Fil rouge onirico-gore pour cet épisode un tantinet passif et sur-écrit. Si la trame principale reste des plus impalpables et si les rêves de Patty collent au personnage, les détails secondaires-mais-précieux sont lourdement soulignés, à l’image du meurtre de Danielle Marchetti qui a raté son effet. Faudrait pas non plus que Damages nous prenne dorénavant par la main.

 

Louis Tobin a passé l’arme à gauche, le poison dans les veines. La famille Tobin se réunit alors autour des funérailles du patriarche tant aimé. C’est la première fois, vraiment, que le clan Tobin se forme devant nous. Sur le fond de l’histoire (l’argent caché, où, qui, comment), un seul indice (mais de taille) est dévoilé pour la suite. It’s not my birthday signe en effet l’arrivée d’un personnage clé dans l’arnaque manigancée par Louis Tobin. Encore mystérieux, Stuart Zedeck est seulement représenté par un intriguant associé, nous laissant deviner l’importance de son existence et de son rôle ici.

Le reste de l’arc était bien plus captivant. Des enchères publiques commanditées par l’Etat malmenant le deuil des Tobin aux vidéos d’humiliation sur le net, tout est mis en œuvre pour asséner cette pauvre famille.

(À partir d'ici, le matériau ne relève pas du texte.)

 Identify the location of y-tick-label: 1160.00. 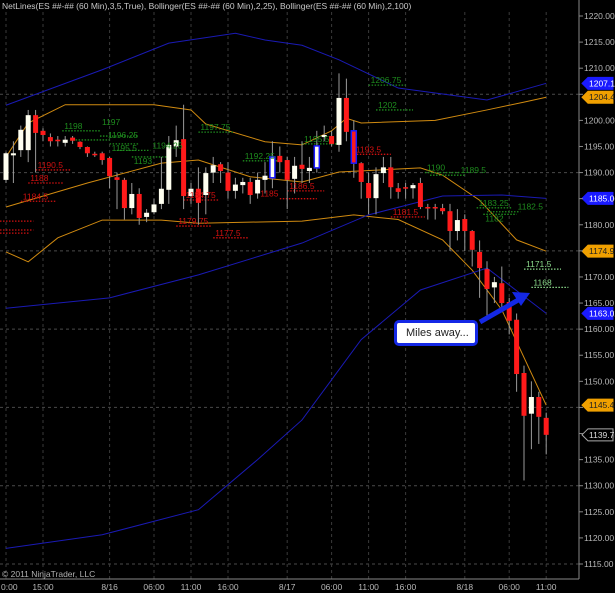
(599, 329).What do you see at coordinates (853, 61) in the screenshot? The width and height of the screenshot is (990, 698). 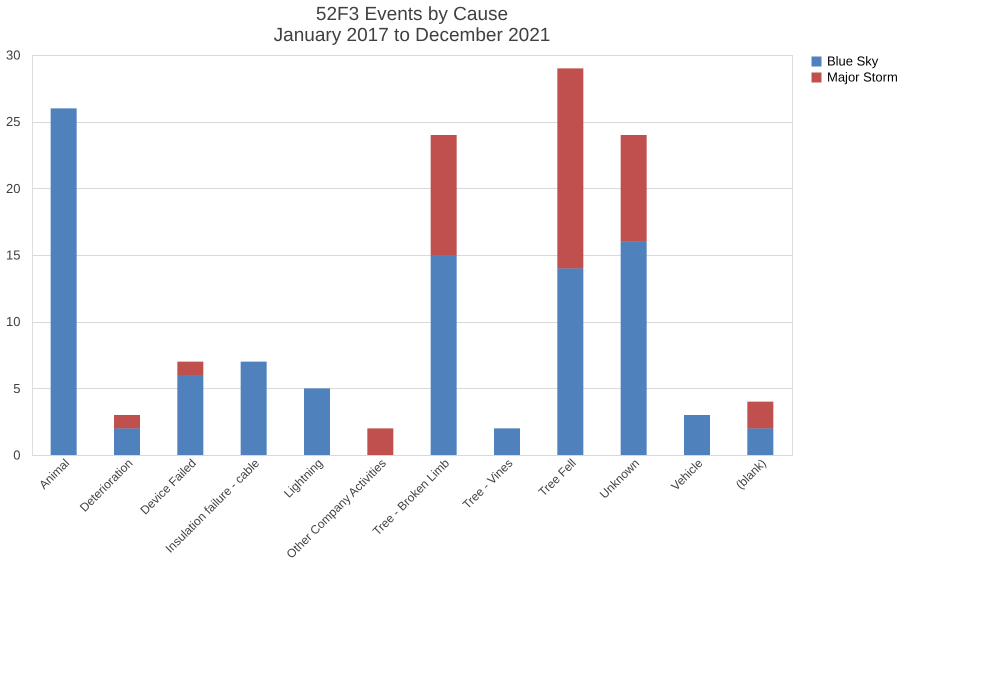 I see `legend-label: Blue Sky` at bounding box center [853, 61].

Patty en profite pour ne pas relâcher la pression (la scène au cimetière illustre cette mainmise psychologique intense), fidèle à son personnage.

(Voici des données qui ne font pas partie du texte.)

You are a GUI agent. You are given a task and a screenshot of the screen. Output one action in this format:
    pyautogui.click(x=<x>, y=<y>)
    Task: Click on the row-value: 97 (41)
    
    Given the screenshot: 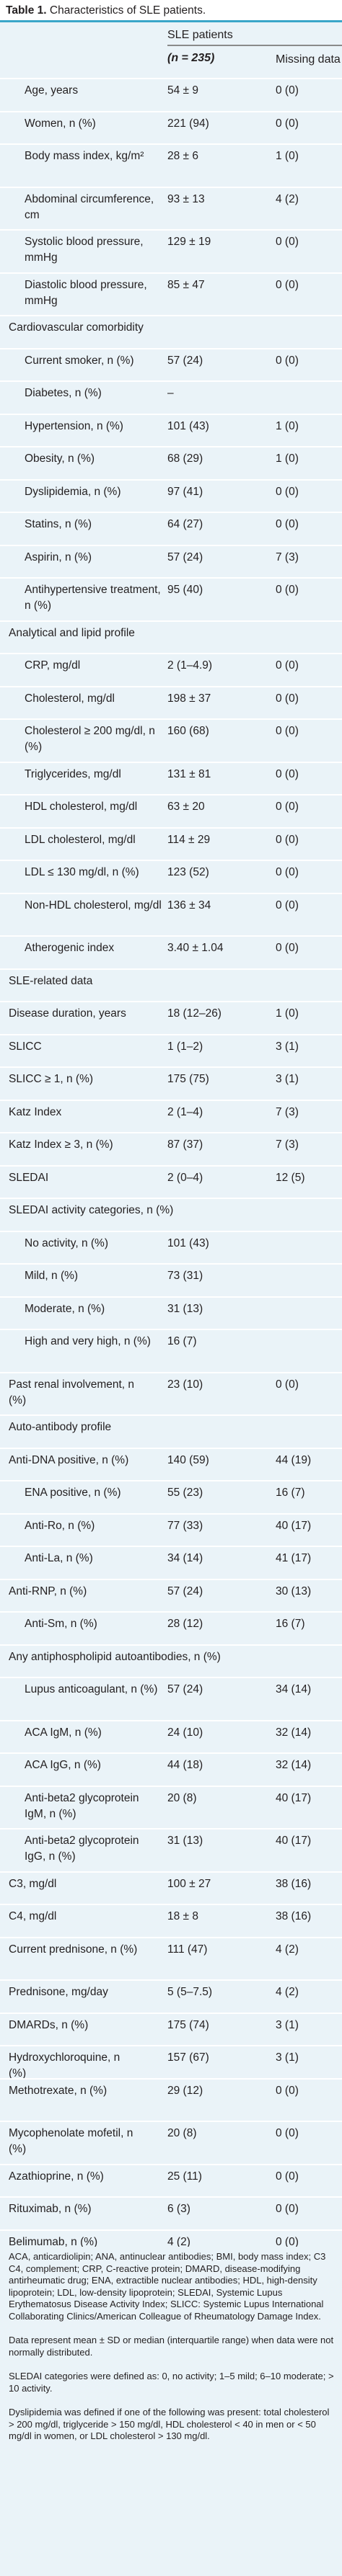 What is the action you would take?
    pyautogui.click(x=185, y=491)
    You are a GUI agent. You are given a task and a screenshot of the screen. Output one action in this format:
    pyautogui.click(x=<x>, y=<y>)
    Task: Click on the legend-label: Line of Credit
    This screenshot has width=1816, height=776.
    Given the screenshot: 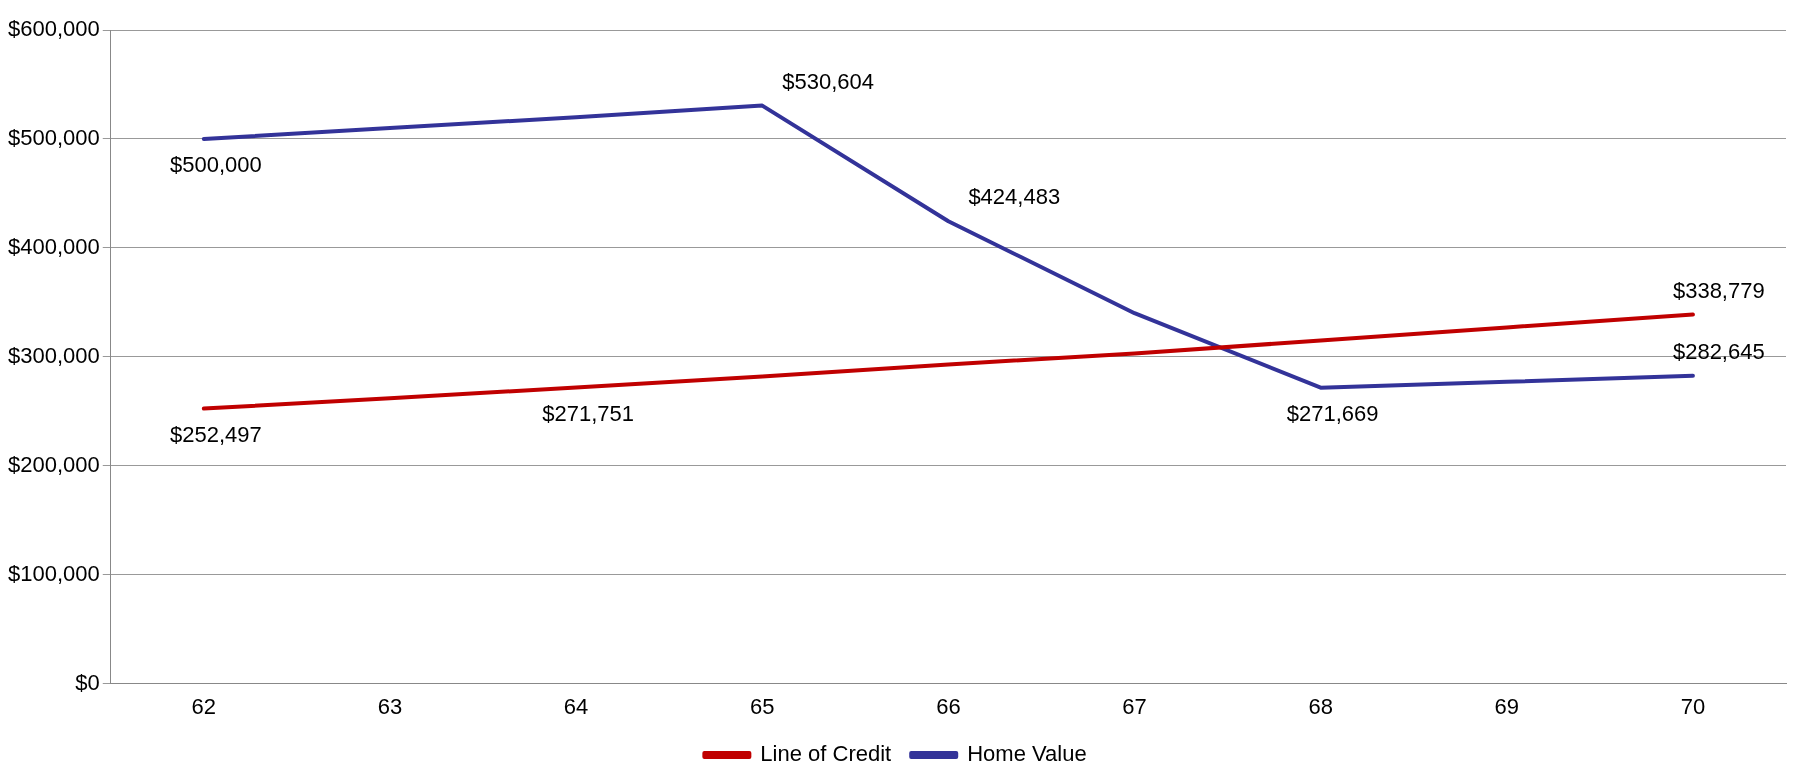 What is the action you would take?
    pyautogui.click(x=826, y=754)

Avec quelques détails donnés au hasard d’une conversation (Patty apprend que Louis et Danielle ont une fille), la brillante avocate parvient à faire chanter Danielle, témoin clé de l’affaire. Sous couvert d’une astuce constitutionnelle (l’invocation du 5e amendement), Patty fait échapper Danielle des mains du DA pour mieux s’approprier la jeune égarée.

La famille réunie, la série en profite pour nous présenter à la cadette de la tribu, Lou Tobin. Celle-ci qui n’aurait pu avoir qu’un rôle empathique dans cette sombre histoire qui a volé aux éclats mais Lou vire protagoniste clé de l’affaire, lorsqu’elle en vient à venger sa famille et sa mère trompée, en assassinant Danielle qu’elle tient finalement pour responsable de cette déchéance. On aurait apprécié plus de subtilité dans cette histoire foncièrement prévisible.


En parallèle, Ellen retrouve Josh Reston (vu en saison 2) et fort à parier que ce rapprochement aura une incidence par la suite. La proposition que Rosh le journaliste avide de scoops soumet à l’assistante du Proc’ sera-t-elle la preuve du changement d’éthique d’Ellen, à la manière d’une jeune Patty ? Ou Ellen restera t-elle le roc d’intégrité qu’elle-même prône face à la potentielle recrue de Patty, Alex ?

 

Ces histoires secondaires, qui n’étoffent pas l’histoire sont mine de rien les exemples de maîtrise et d’avancement psychologique des héros/héroïnes phares de cette série bâties sur eux et leur complexité. Et aboutissent à un résultat inévitablement dense.